Mas, após a covid, estamos mais conscientes dos perigos e falhas desse sistema?

Creio que sim. A covid-19 foi uma experiência horrível para muitos, pessoas perderam suas vidas, pessoas ficaram doentes, pessoas que ficaram sem emprego…Mas, como todas as crises, fez soar alarmes em nossas cabeças, nos ensinou lições que simplesmente tínhamos esquecido. Por exemplo, inclusive na esquerda subestimamos o papel do Estado. Na era da globalização, dizíamos, o Estado encolheu, não é mais tão importante como era, temos um comércio global, uma cadeia de suprimentos global, o que podemos fazer? E, de repente, nos damos conta de que o governo tem um enorme poder, e de que pode fazer muito, inclusive nessa era da globalização. A covid-19 nos despertou, até certo ponto.
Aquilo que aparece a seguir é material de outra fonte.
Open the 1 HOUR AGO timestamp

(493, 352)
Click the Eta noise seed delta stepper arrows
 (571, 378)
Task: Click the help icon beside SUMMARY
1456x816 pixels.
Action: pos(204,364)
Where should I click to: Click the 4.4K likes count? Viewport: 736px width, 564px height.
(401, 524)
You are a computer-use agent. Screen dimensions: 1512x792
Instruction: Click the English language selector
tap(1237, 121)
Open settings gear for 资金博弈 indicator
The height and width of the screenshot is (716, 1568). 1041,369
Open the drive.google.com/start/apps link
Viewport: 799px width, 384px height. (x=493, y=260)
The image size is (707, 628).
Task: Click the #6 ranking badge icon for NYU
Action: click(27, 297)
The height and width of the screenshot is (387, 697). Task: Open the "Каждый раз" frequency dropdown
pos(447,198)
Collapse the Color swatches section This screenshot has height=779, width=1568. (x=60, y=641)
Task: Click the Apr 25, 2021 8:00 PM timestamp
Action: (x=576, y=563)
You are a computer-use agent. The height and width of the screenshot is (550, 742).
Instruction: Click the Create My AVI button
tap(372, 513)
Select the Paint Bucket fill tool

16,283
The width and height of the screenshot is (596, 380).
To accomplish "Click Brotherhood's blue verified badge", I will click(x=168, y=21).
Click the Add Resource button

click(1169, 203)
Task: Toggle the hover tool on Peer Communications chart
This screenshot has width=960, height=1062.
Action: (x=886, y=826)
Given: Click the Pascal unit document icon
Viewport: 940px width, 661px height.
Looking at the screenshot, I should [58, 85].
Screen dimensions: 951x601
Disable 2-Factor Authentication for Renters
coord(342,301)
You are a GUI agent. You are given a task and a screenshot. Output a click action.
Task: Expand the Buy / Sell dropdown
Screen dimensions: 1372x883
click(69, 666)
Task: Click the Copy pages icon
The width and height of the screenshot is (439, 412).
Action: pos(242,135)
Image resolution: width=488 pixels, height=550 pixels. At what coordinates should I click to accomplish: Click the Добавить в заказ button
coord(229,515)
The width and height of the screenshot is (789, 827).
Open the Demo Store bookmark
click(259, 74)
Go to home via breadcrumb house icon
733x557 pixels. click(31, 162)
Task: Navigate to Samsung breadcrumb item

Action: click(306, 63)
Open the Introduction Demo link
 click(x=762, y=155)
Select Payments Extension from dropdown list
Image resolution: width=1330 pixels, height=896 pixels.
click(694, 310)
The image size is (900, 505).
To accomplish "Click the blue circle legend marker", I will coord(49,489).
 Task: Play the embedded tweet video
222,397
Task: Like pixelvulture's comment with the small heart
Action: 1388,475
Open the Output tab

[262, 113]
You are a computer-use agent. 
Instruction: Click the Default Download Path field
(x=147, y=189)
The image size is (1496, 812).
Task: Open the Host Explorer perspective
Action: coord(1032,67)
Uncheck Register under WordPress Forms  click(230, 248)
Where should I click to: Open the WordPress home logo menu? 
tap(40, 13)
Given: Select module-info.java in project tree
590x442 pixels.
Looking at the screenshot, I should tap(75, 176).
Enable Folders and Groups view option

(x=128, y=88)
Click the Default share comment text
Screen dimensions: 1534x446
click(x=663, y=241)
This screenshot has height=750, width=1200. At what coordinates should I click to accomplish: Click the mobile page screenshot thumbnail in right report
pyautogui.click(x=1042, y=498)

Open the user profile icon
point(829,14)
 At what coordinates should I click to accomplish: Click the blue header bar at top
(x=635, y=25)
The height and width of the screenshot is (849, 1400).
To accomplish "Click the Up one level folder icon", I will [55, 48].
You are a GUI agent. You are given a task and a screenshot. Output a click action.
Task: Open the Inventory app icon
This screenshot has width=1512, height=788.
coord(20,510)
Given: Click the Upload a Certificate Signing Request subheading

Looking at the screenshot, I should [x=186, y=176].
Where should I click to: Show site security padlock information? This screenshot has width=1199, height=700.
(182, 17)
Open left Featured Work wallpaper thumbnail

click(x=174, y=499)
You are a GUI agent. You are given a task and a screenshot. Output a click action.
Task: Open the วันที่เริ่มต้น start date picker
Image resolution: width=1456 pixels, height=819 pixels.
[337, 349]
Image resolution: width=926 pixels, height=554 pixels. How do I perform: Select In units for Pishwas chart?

E você, acredita que mudou no ano passado, a nível pessoal ou ideológico?

Sempre mudamos, mas no meu caso, que já não sou jovem, a mudança tem sido mais gradual, uma evolução lenta. Me pergunto como será para alguém de 18 ou 16 anos essa grande interrupção do processo de socialização. Não, não creio que mudei muito, exceto pelo fato de que tive mais tempo para pensar sobre o capitalismo, a União Europeia, e nossos problemas coletivos. Tem sido um processo de evolução importante, mas lento.

Falando de mudanças: podemos ver como a resposta dos governos inclusive do FMI ou da União Europeia tem sido diferente agora do que foi em 2008. Acredita que, tendo isso em vista, estamos mais próximos ou mais distantes do futuro melhor que você imagina?

Me permitiria refutar a premissa da pergunta? Não creio que a reação tem sido tão diferente. O que eu acredito que foi absolutamente diferente tem sido a propaganda, a comunicação das políticas. A União Europeia foi um completo desastre em 2012, 2010 ou 2008 em relação à propaganda de suas próprias políticas. No seu país, no meu país, foram lamentáveis, davam coletivas de imprensa e, em cinco minutos, todo mundo estava rindo deles. Agora são muito bons, até o ponto de que muita gente acha que a UE respondeu de forma diferente em relação à 2010: toda essa conversa sobre os fundos de recuperação da União Europeia, sobre o fato de estarem proporcionando todo esse dinheiro… Mas, na realidade, a resposta macroeconômica da UE é um crime contra a lógica, é tão ruim como em 2010, esse fundo de recuperação é irrelevante, é macroeconomicamente irrelevante. A UE está sofrendo uma derrota atrás da outra, podemos ver com os EUA: com o dobro do impacto na nossa economia do que na economia dos EUA, temos um terço do estímulo estadunidense. E ainda assim são muito bem-sucedidos na hora de comunicar sua reação como se fosse um êxito.